Stephen Finn - stock.adobe.com

10 years after Stuxnet, new zero-days discovered

A decade after Stuxnet, SafeBreach Labs researchers discovered new zero-day vulnerabilities connected to the threat, which they unveiled at Black Hat USA 2020.

The threat of Stuxnet is still alive, thanks to the discovery of new zero-day vulnerabilities connected to an old Microsoft Windows flaw.

SafeBreach Labs security researcher Peleg Hadar and research team manager Tomer Bar discovered new vulnerabilities related to a the Windows Print Spooler exploited by the legendary Stuxnet worm that was never fully fixed. The Stuxnet used the print spooler flaw, along with other zero-days, to spread through Iran's nuclear facilities and physically damage uranium enrichment centrifuges.

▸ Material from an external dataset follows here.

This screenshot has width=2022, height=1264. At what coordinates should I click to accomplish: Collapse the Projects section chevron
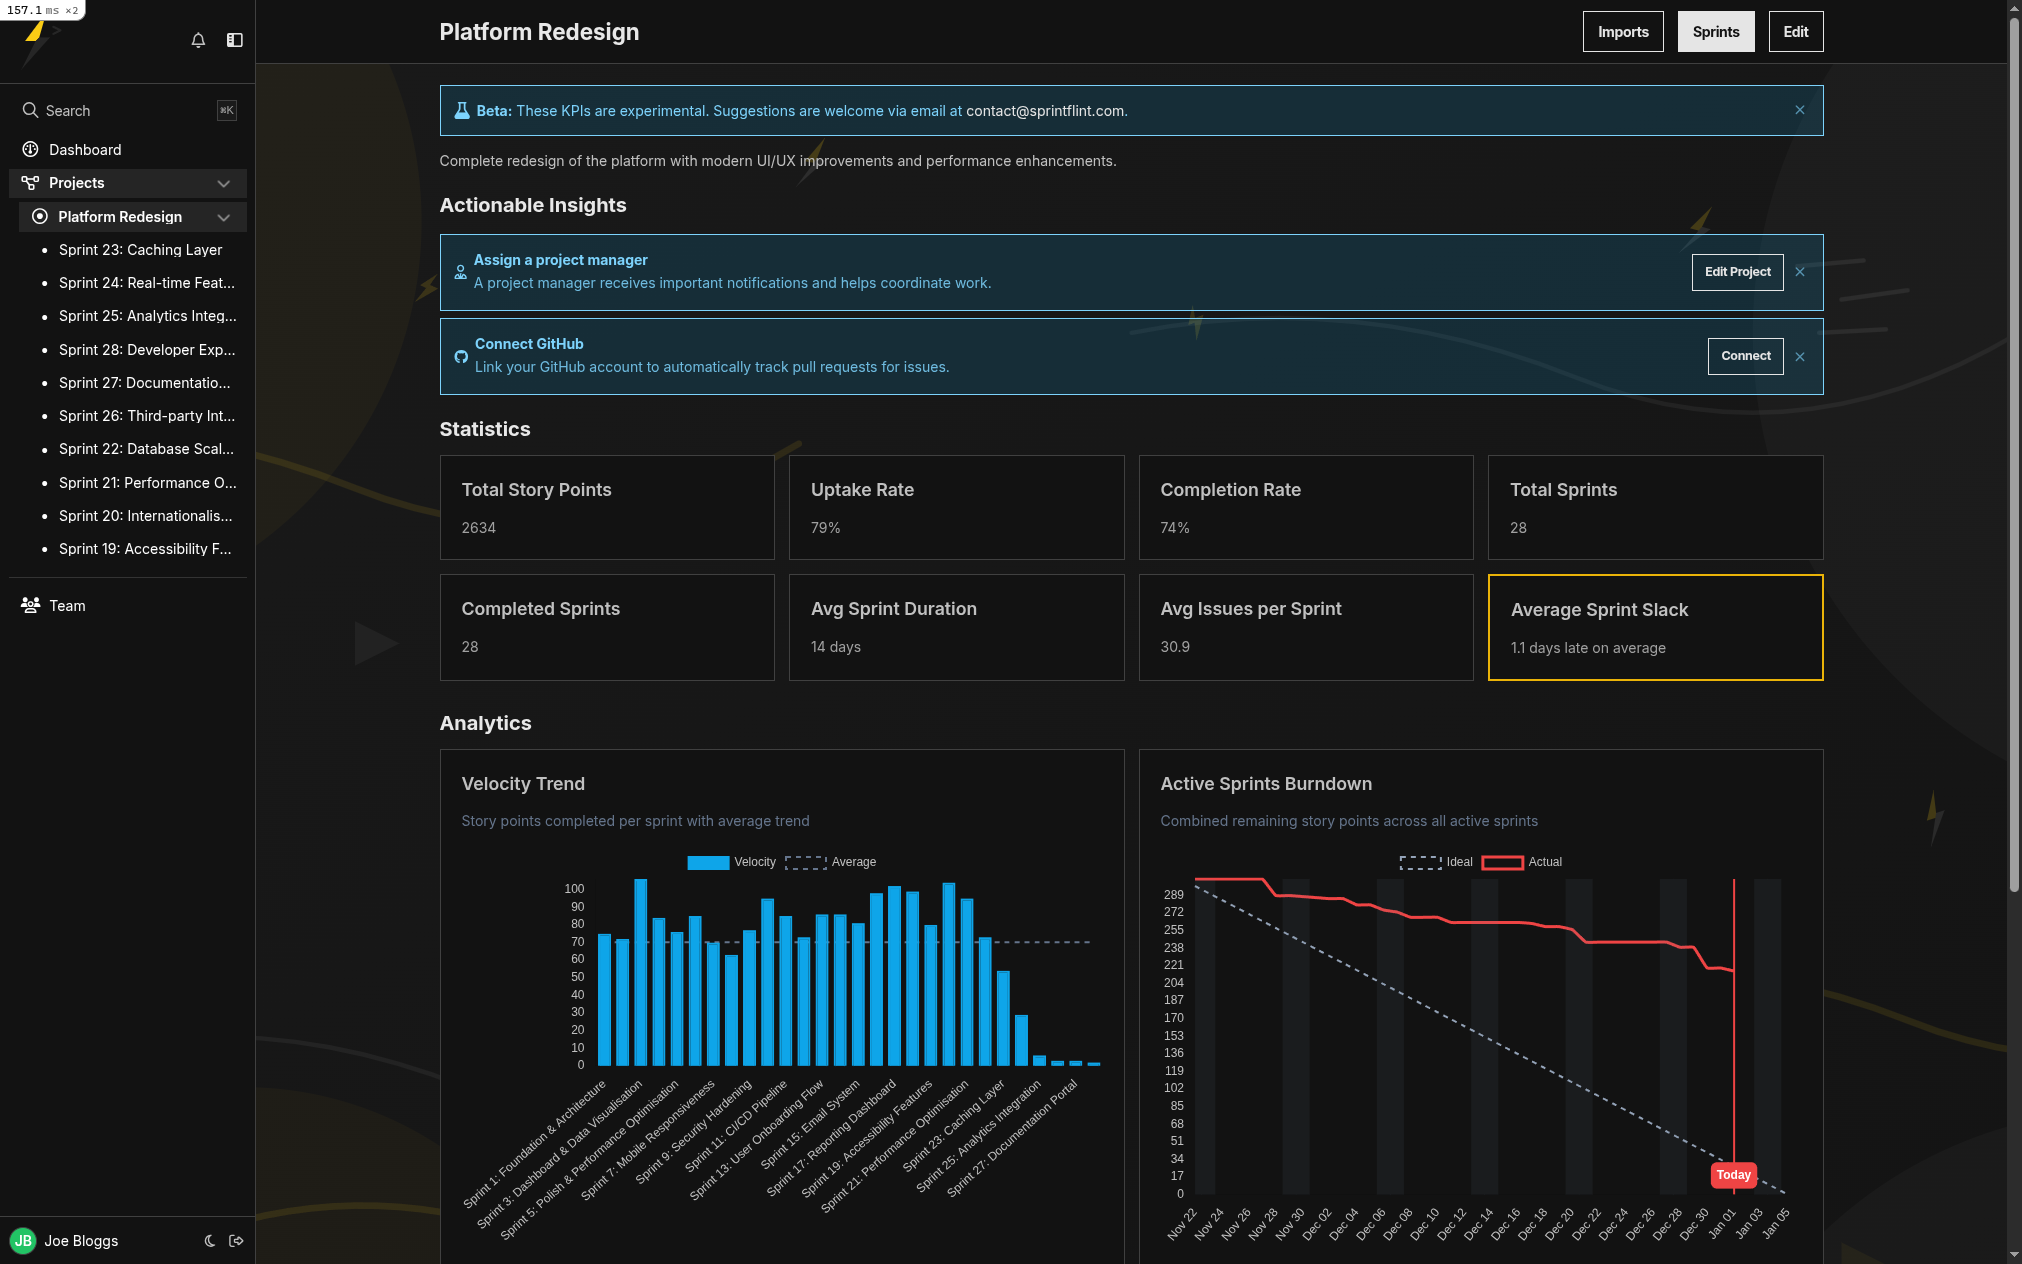pyautogui.click(x=224, y=183)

"Stuxnet is considered by many to be one of the most complex and well-engineered computer worms ever seen," Bar said during his and Hadar's Black Hat USA 2020 panel Thursday. "In our opinion, a decade after Stuxnet, the most interesting part is the propagation capabilities, which is still relevant to almost any targeted attack."

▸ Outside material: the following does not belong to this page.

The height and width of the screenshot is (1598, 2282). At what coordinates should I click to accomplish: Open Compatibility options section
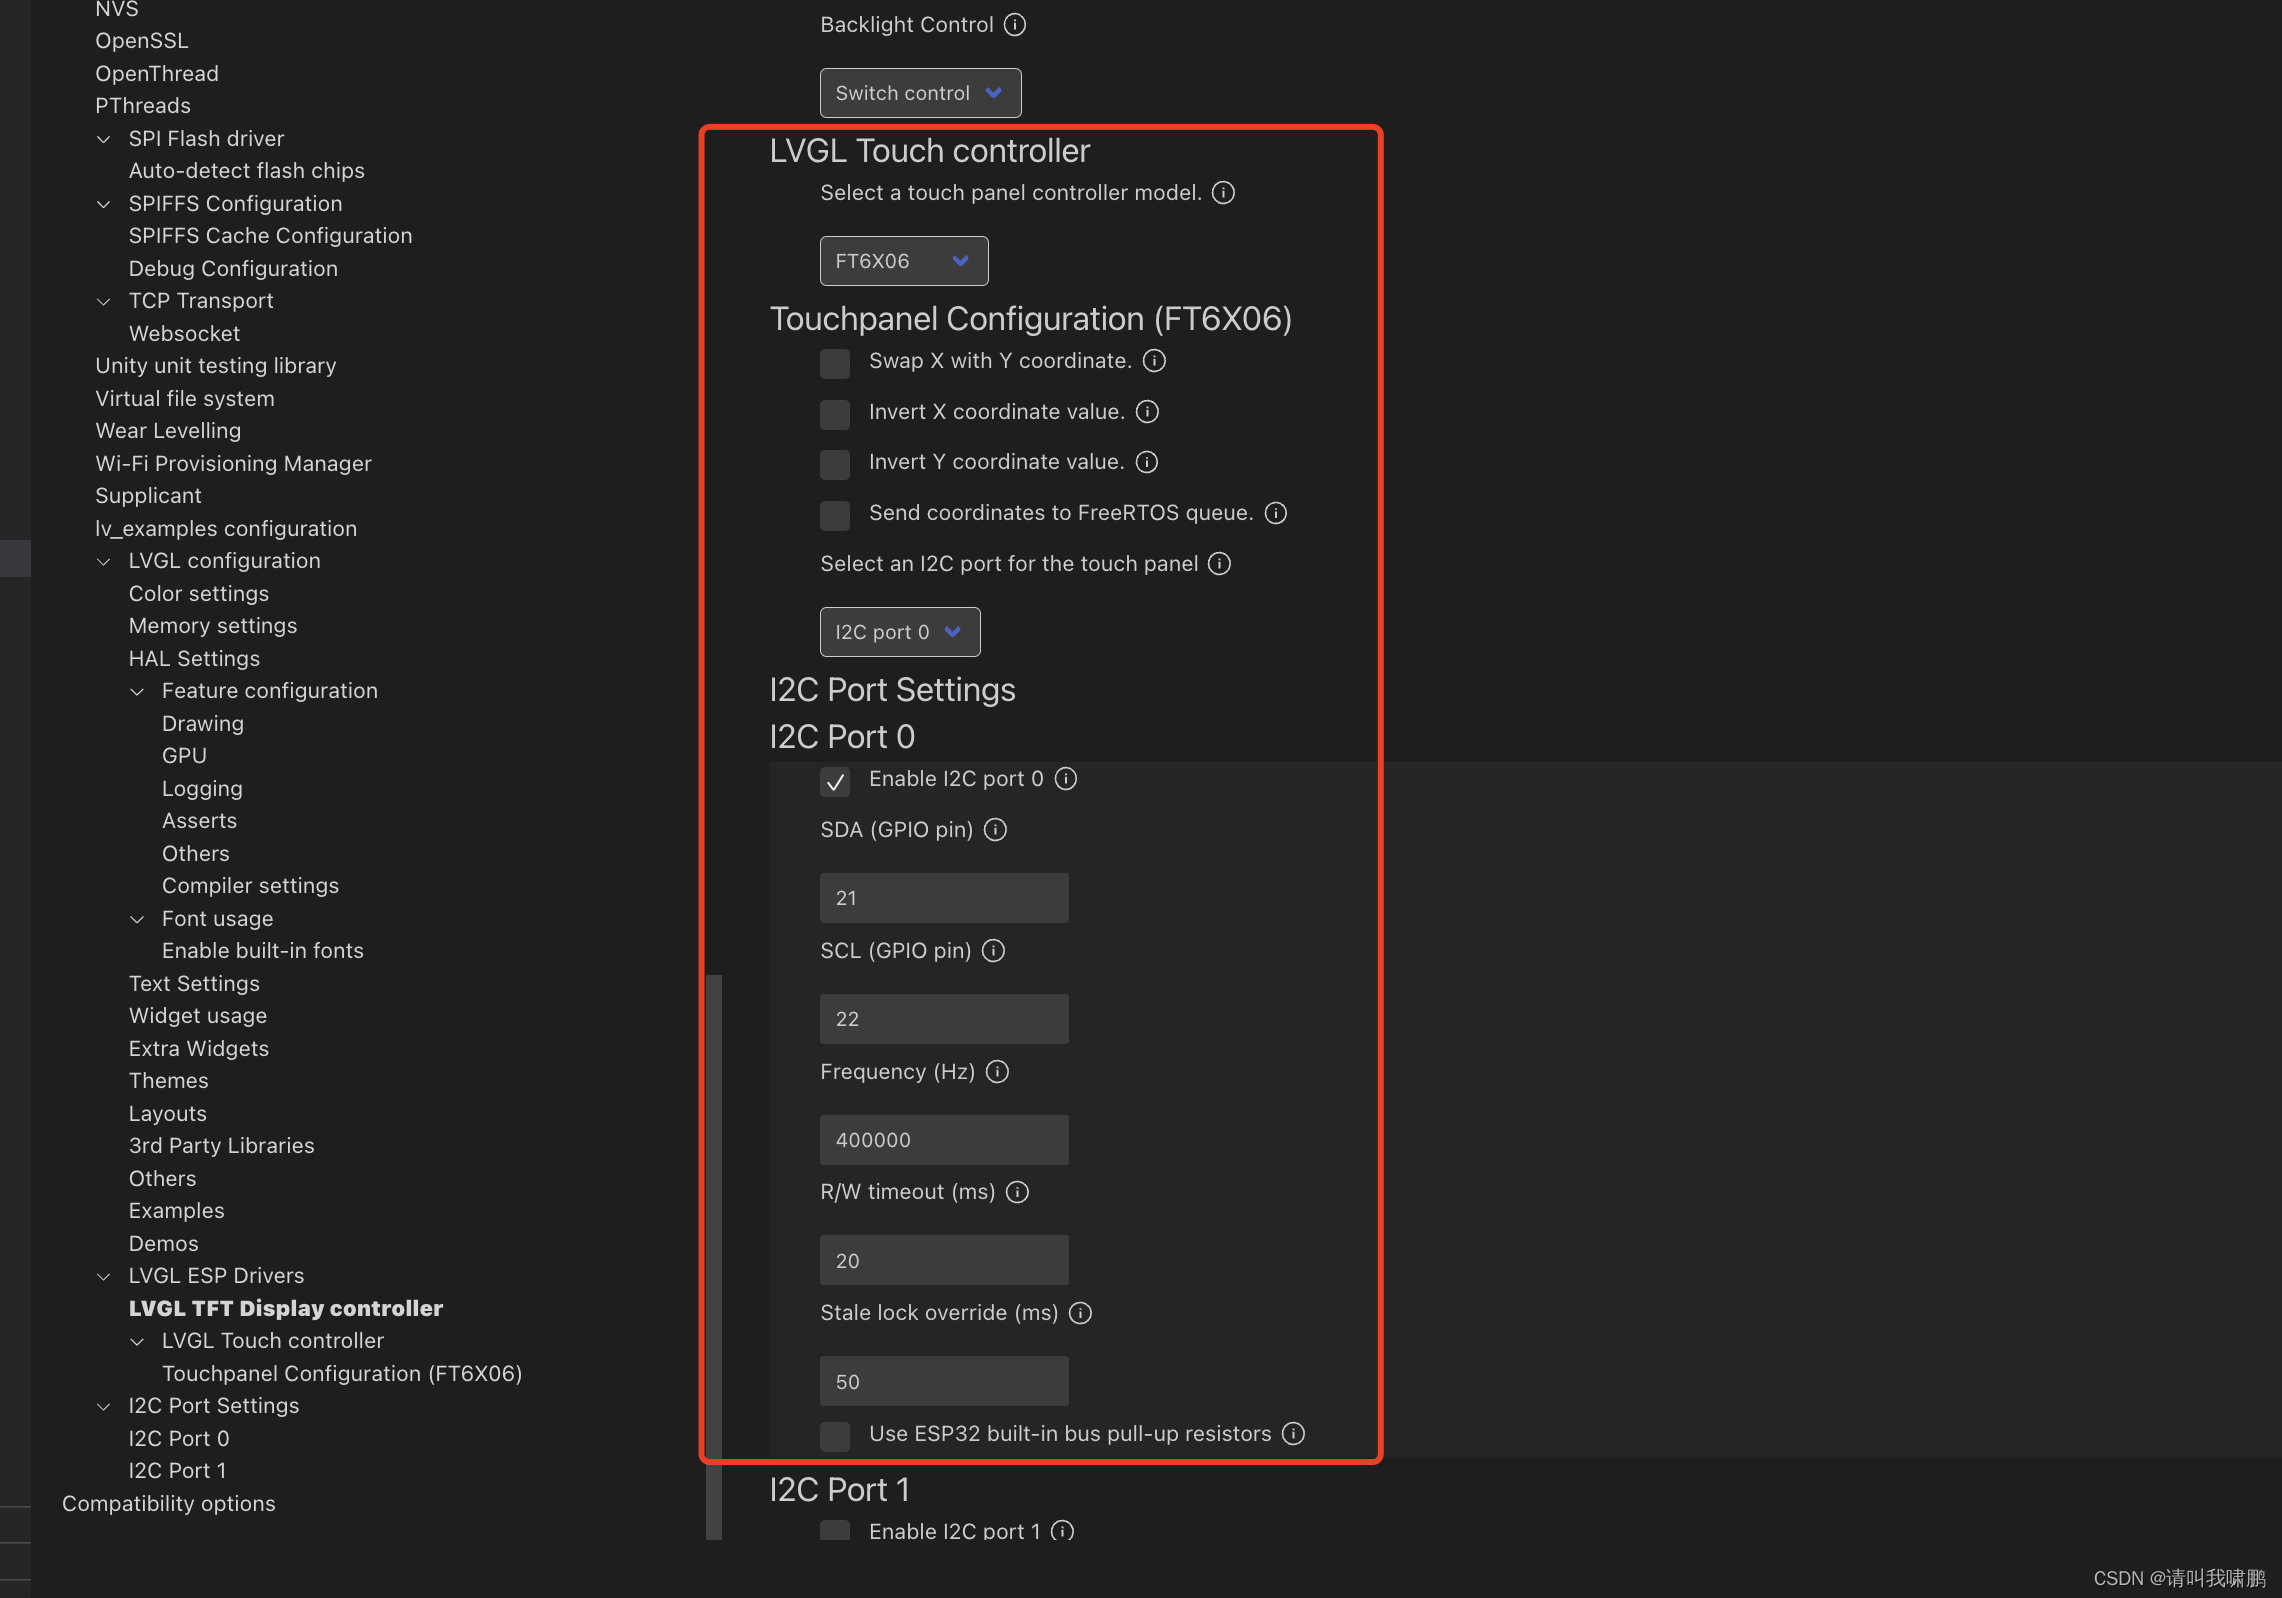[168, 1504]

During the panel, titled "A Decade After Stuxnet's Printer Vulnerability: Printing is Still the Stairway to Heaven," Bar explained that the original Stuxnet worm could be broken down into three parts: the propagation capabilities, which used five zero-day vulnerabilities; the evasion capabilities, which used rootkits and stolen digital certificates; and the final payload, which attacked Siemens industrial control systems. The zero-days were patched in the aftermath of Stuxnet, and the only one that wasn't reexploited was the Windows Print Spooler vulnerability, he said.

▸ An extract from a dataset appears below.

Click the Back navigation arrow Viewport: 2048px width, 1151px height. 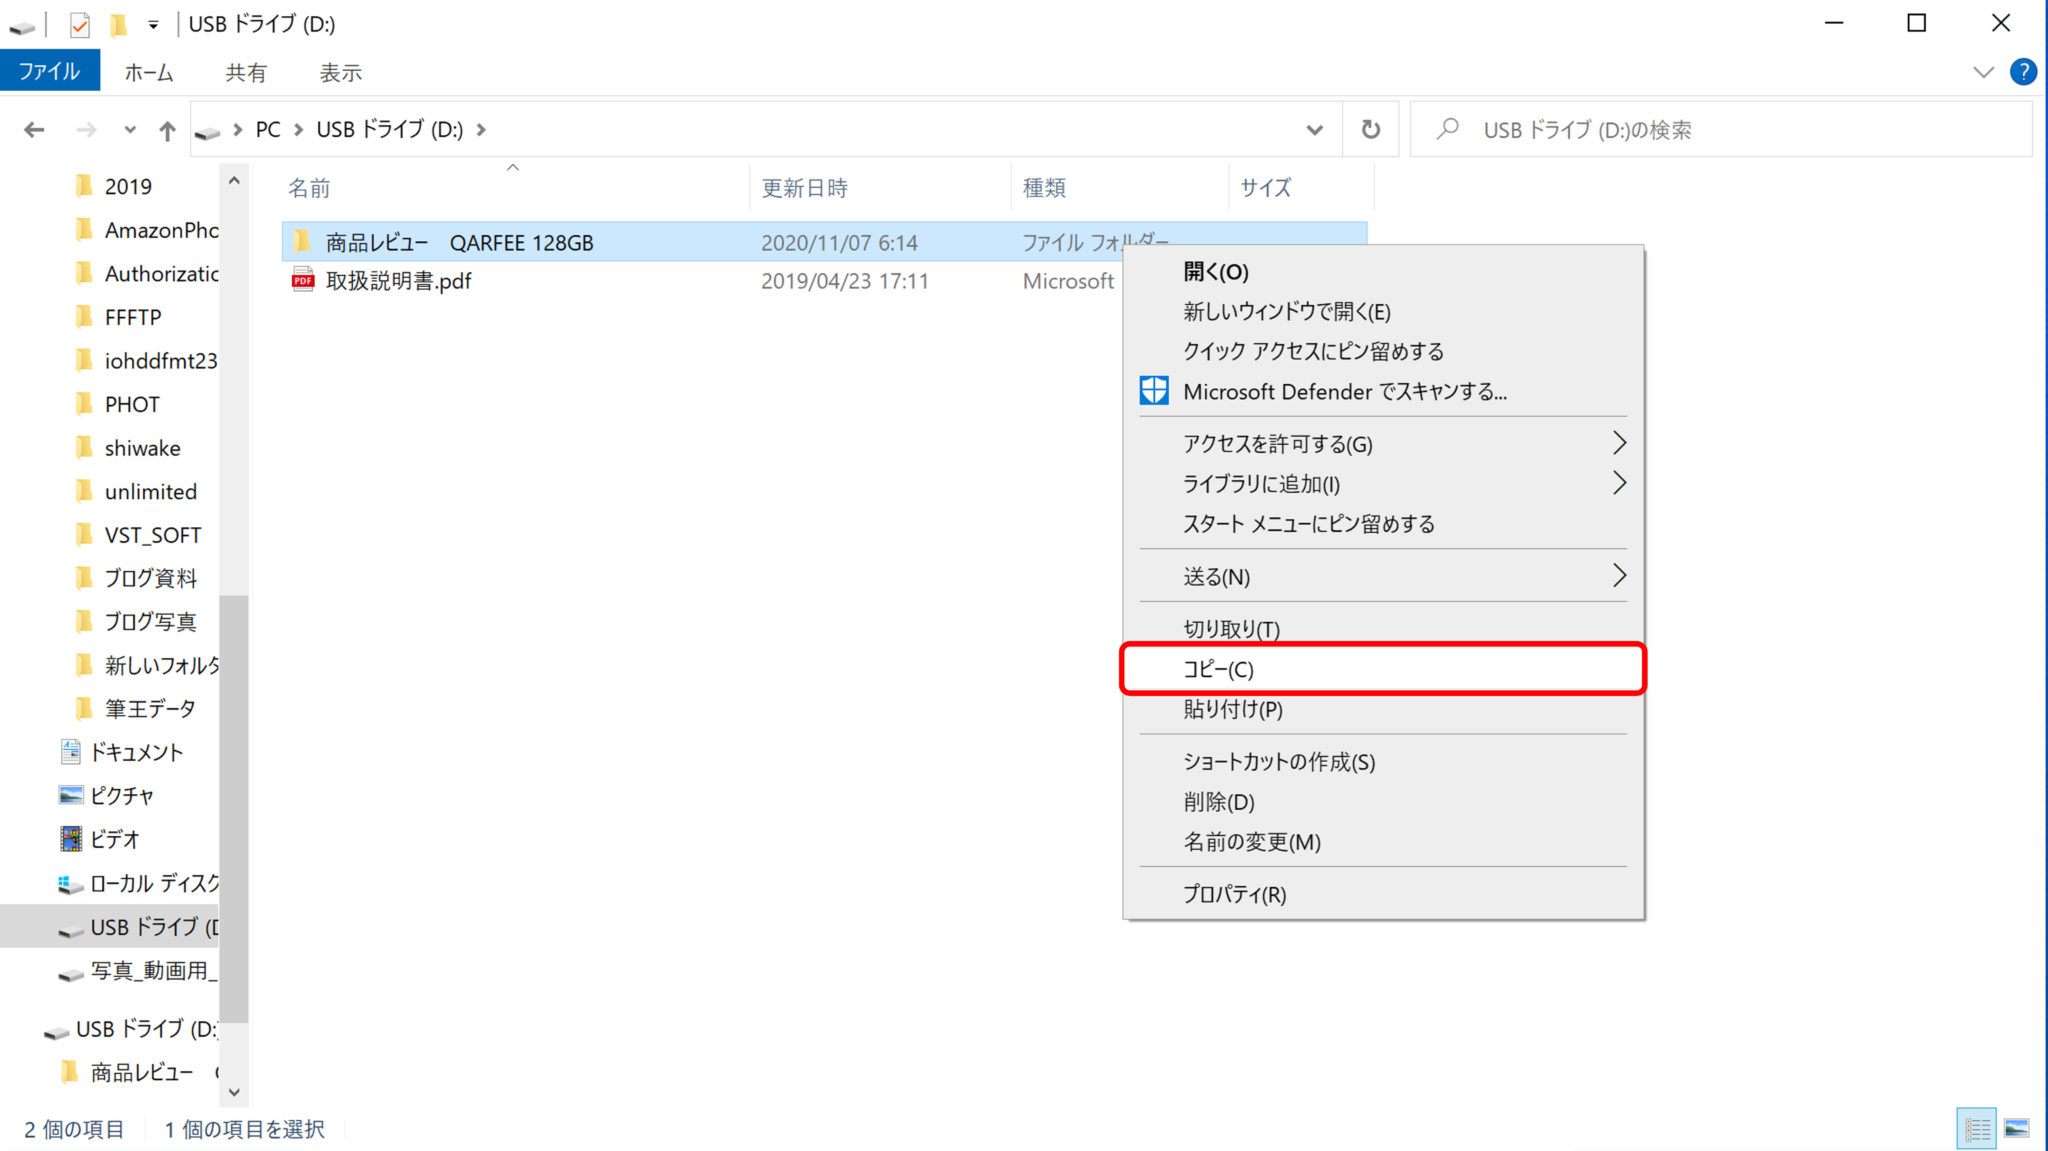[x=34, y=130]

Microsoft patched the spooler flaw in 2010. But SafeBreach Labs recently used fuzzing to determine the printer spooler flaw was still exploitable and could be used for local privilege escalation attacks. "Microsoft did not fix this bug," Bar said.

Fast forward to 2020, Hadar and Bar discovered new vulnerabilities stemming from the print spooler flaw.

One allowed a threat actor to use the print spool to elevate privileges by logging onto an affected system and running a "specially crafted script or application". As with other escalation of privilege vulnerabilities, this would allow the attacker to read, alter or delete data, create accounts or install programs. Another vulnerability would allow the threat actor to crash the print spool service using a DoS condition.

After SafeBreach alerted Microsoft in January, the latter patched the elevation of privileges vulnerability (CVE-2020-1048) in May. However, the following month, Hadar and Bar discovered a new way to bypass the patch and, on the latest Windows version, reexploit the vulnerability. This vulnerability (CVE-2020-1337) will be fixed in Microsoft's upcoming Patch Tuesday, as revealed at the Black Hat session.

Hadar said coupling the vulnerabilities and bypasses together could potentially create a threat with "Stuxnet 2.0 propagation power." Because these new vulnerabilities are zero-days and have not been patched yet, SafeBreach Labs is withholding technical details regarding exploitation, he said.

But the company did release some of its research, as well as several proof of concept (POC) exploits for the vulnerabilities, which Bar said should offer real-time defense, on the vendor's GitHub page. "We believe in a loud security mitigation approach," he said of the POCs.